REQUIREMENTS
Turn the items below into a numbered list, dropping any blank lines.

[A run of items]
>> begin
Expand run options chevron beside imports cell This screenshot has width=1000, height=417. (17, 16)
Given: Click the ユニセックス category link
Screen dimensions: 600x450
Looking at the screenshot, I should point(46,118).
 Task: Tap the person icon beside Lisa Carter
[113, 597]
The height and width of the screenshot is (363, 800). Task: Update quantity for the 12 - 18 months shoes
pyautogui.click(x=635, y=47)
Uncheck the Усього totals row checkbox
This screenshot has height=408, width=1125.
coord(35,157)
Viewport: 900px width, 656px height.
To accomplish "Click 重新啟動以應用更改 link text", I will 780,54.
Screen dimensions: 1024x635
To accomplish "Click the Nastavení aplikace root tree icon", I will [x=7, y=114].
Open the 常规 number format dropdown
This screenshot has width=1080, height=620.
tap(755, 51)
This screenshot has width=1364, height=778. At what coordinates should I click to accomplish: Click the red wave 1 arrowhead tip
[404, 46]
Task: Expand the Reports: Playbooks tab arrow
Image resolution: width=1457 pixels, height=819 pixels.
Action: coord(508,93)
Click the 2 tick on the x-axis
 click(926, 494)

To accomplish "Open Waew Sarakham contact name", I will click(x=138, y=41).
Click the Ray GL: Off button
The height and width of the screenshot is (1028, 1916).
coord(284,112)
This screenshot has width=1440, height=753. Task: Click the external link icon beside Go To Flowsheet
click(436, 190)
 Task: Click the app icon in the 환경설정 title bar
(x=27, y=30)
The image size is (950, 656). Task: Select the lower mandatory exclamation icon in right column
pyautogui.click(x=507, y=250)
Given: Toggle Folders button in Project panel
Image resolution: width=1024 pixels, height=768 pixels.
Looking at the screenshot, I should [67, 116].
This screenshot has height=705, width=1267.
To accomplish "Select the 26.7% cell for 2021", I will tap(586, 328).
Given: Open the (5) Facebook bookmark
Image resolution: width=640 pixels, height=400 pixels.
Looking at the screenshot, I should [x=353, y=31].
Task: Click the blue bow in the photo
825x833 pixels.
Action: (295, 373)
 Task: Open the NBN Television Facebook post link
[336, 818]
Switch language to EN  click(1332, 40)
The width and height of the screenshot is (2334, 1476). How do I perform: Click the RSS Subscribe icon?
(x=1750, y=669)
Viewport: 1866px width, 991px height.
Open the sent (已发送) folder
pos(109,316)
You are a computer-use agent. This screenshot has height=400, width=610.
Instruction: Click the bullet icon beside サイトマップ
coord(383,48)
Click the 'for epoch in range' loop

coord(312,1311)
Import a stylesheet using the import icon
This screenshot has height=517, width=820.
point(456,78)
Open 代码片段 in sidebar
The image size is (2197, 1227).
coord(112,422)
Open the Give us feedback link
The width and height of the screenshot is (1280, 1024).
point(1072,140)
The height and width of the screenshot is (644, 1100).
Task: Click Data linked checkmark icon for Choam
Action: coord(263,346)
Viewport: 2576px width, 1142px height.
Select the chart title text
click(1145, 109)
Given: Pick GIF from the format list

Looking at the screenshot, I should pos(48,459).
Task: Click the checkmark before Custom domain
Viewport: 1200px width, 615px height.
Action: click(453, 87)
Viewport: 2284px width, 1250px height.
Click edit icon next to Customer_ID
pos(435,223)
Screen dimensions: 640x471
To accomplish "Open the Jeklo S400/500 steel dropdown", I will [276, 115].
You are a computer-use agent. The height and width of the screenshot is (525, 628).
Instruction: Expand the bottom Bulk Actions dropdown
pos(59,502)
>> end
FULL ANSWER
1. Expand run options chevron beside imports cell This screenshot has width=1000, height=417. (17, 16)
2. Given: Click the ユニセックス category link
3. Screen dimensions: 600x450
4. Looking at the screenshot, I should point(46,118).
5.  Task: Tap the person icon beside Lisa Carter
6. [113, 597]
7. The height and width of the screenshot is (363, 800). Task: Update quantity for the 12 - 18 months shoes
8. pyautogui.click(x=635, y=47)
9. Uncheck the Усього totals row checkbox
10. This screenshot has height=408, width=1125.
11. coord(35,157)
12. Viewport: 900px width, 656px height.
13. To accomplish "Click 重新啟動以應用更改 link text", I will 780,54.
14. Screen dimensions: 1024x635
15. To accomplish "Click the Nastavení aplikace root tree icon", I will [x=7, y=114].
16. Open the 常规 number format dropdown
17. This screenshot has width=1080, height=620.
18. tap(755, 51)
19. This screenshot has width=1364, height=778. At what coordinates should I click to accomplish: Click the red wave 1 arrowhead tip
20. [404, 46]
21. Task: Expand the Reports: Playbooks tab arrow
22. Image resolution: width=1457 pixels, height=819 pixels.
23. Action: coord(508,93)
24. Click the 2 tick on the x-axis
25.  click(926, 494)
26. To accomplish "Open Waew Sarakham contact name", I will click(x=138, y=41).
27. Click the Ray GL: Off button
28. The height and width of the screenshot is (1028, 1916).
29. coord(284,112)
30. This screenshot has width=1440, height=753. Task: Click the external link icon beside Go To Flowsheet
31. click(436, 190)
32.  Task: Click the app icon in the 환경설정 title bar
33. (x=27, y=30)
34. The image size is (950, 656). Task: Select the lower mandatory exclamation icon in right column
35. pyautogui.click(x=507, y=250)
36. Given: Toggle Folders button in Project panel
37. Image resolution: width=1024 pixels, height=768 pixels.
38. Looking at the screenshot, I should [67, 116].
39. This screenshot has height=705, width=1267.
40. To accomplish "Select the 26.7% cell for 2021", I will tap(586, 328).
41. Given: Open the (5) Facebook bookmark
42. Image resolution: width=640 pixels, height=400 pixels.
43. Looking at the screenshot, I should [x=353, y=31].
44. Task: Click the blue bow in the photo
45. 825x833 pixels.
46. Action: (295, 373)
47.  Task: Open the NBN Television Facebook post link
48. [336, 818]
49. Switch language to EN  click(1332, 40)
50. The width and height of the screenshot is (2334, 1476). How do I perform: Click the RSS Subscribe icon?
51. (x=1750, y=669)
52. Viewport: 1866px width, 991px height.
53. Open the sent (已发送) folder
54. pos(109,316)
55. You are a computer-use agent. This screenshot has height=400, width=610.
56. Instruction: Click the bullet icon beside サイトマップ
57. coord(383,48)
58. Click the 'for epoch in range' loop
59. coord(312,1311)
60. Import a stylesheet using the import icon
61. This screenshot has height=517, width=820.
62. point(456,78)
63. Open 代码片段 in sidebar
64. The image size is (2197, 1227).
65. coord(112,422)
66. Open the Give us feedback link
67. The width and height of the screenshot is (1280, 1024).
68. point(1072,140)
69. The height and width of the screenshot is (644, 1100).
70. Task: Click Data linked checkmark icon for Choam
71. Action: coord(263,346)
72. Viewport: 2576px width, 1142px height.
73. Select the chart title text
74. click(1145, 109)
75. Given: Pick GIF from the format list
76. Looking at the screenshot, I should pos(48,459).
77. Task: Click the checkmark before Custom domain
78. Viewport: 1200px width, 615px height.
79. Action: click(453, 87)
80. Viewport: 2284px width, 1250px height.
81. Click edit icon next to Customer_ID
82. pos(435,223)
83. Screen dimensions: 640x471
84. To accomplish "Open the Jeklo S400/500 steel dropdown", I will [276, 115].
85. You are a computer-use agent. The height and width of the screenshot is (525, 628).
86. Instruction: Expand the bottom Bulk Actions dropdown
87. pos(59,502)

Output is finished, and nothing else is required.